I’ve always been a fan of Choice and I didn’t say the list was unbiased. Choice was a well rounded running back that spent four years with the Cowboys. Barber was our power back and Jones was the last player before DeMarco Murray to rush for more than 1,000 yards. I don’t think any of them burned bridges with the Cowboys and would be welcomed by both players and Cowboy Nation.

Wide Receiver: This took some thought because both enjoyed a love / hate relationship with Cowboy Nation. Option 1: Roy Williams, the former first round pick that Jerry Jones believed would get his team a Super Bowl ring. Option 2: Miles Austin, an undrafted free agent from a small school that worked hard to make the roster.

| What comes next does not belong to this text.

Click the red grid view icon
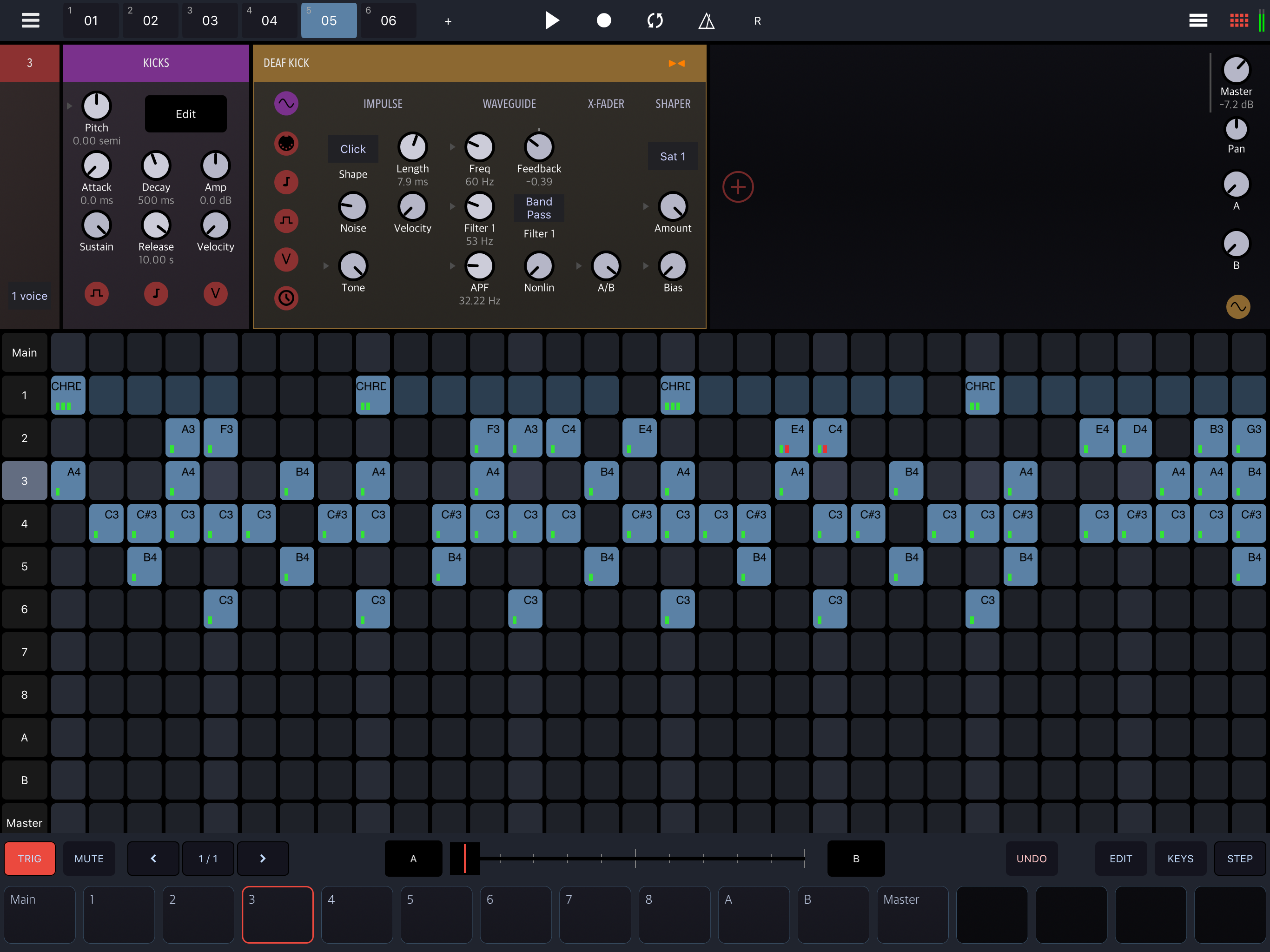 point(1238,20)
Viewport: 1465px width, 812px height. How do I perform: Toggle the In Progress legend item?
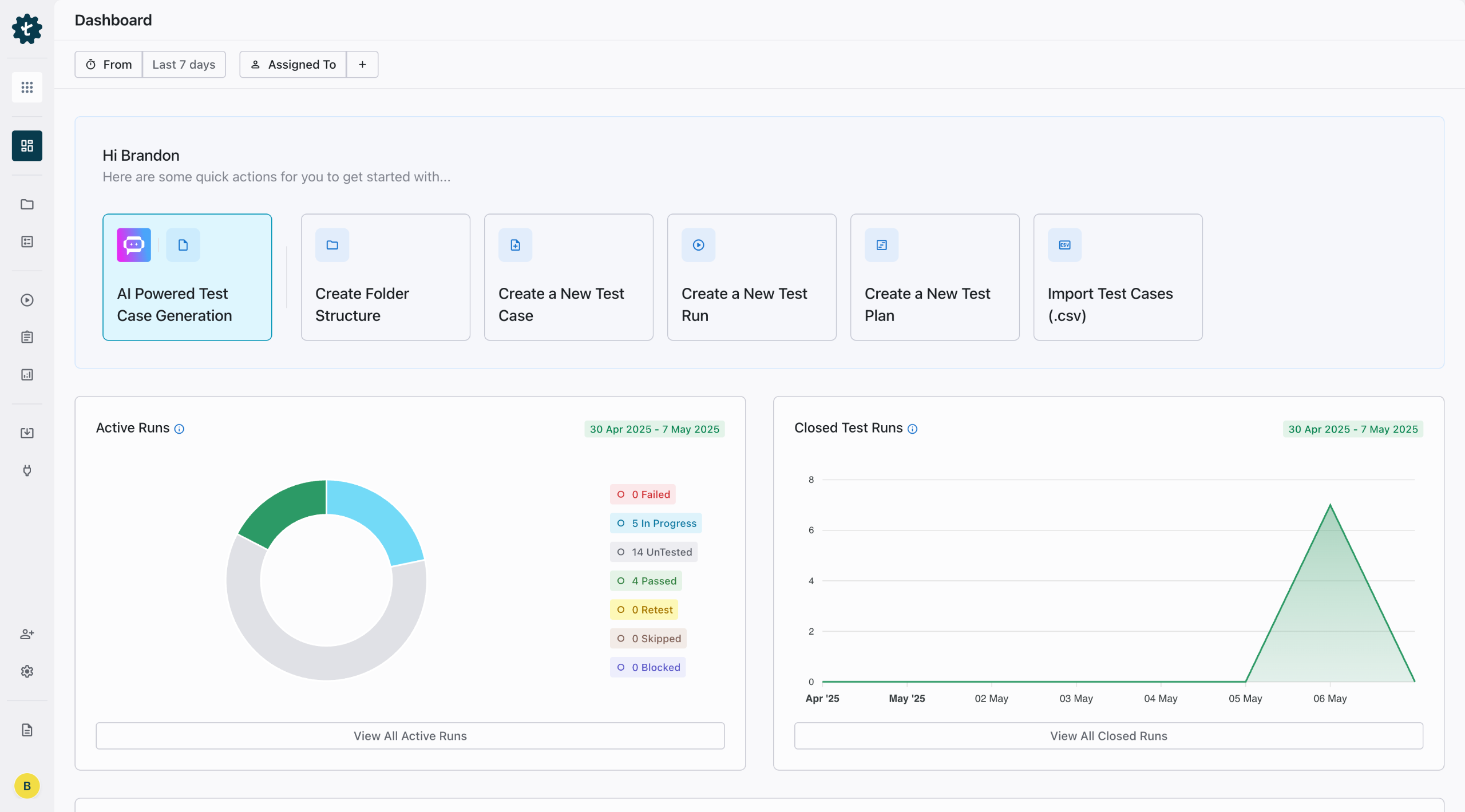[656, 523]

Statistically, they both had productive seasons as Cowboys. However, I’m going with Option 3: Terrell Owens.

Owens is a controversial player, but he blocked downfield for receivers and running backs. Selfish players don’t hustle downfield to block for others. When the ball was in the air, he was going to fight for it and catch it. Finally, if he didn’t win a ring as a player, he’d do anything to get one as a coach.

Linebackers: Current coach Matt Eberflus doesn’t have any NFL playing experience. When I think of former Cowboy linebackers, one name jumps to the top: Dat Nguyen. The weird thing about Nguyen is that he was formerly a Cowboys assistant linebackers coach. He left the staff in January of 2010 to coach linebackers at his alma mater, Texas A&M.

Secondary: Current coach Jerome Henderson played 8 seasons as a defensive back, but none with the Cowboys. So, excluding the obvious choices of Deion Sanders and Darren Woodson, I should probably choose one of the few defensive players to be named Super Bowl MVP – cornerback Larry Brown. Brown started 75 games and had 14 interceptions from 1991 to 1995.

It didn’t hurt that Brown played opposite Sanders and quarterbacks didn’t dare throw towards his Sanders side of the field. The other guy I’d consider didn’t win a ton of awards, but was a solid defender – Anthony Henry. Henry started in 51 games and finished with 12 interceptions from 2005 to 2008.

Are there other former Cowboys that you believe would make great assistant coaches? I’m sure I missed a few hundred players that didn’t get a ring but would love to earn one as a coach. Try focusing on players that weren’t physically gifted or talented but overachieved by mastering technique and becoming students of the game. Make sure you post your selections in the comments.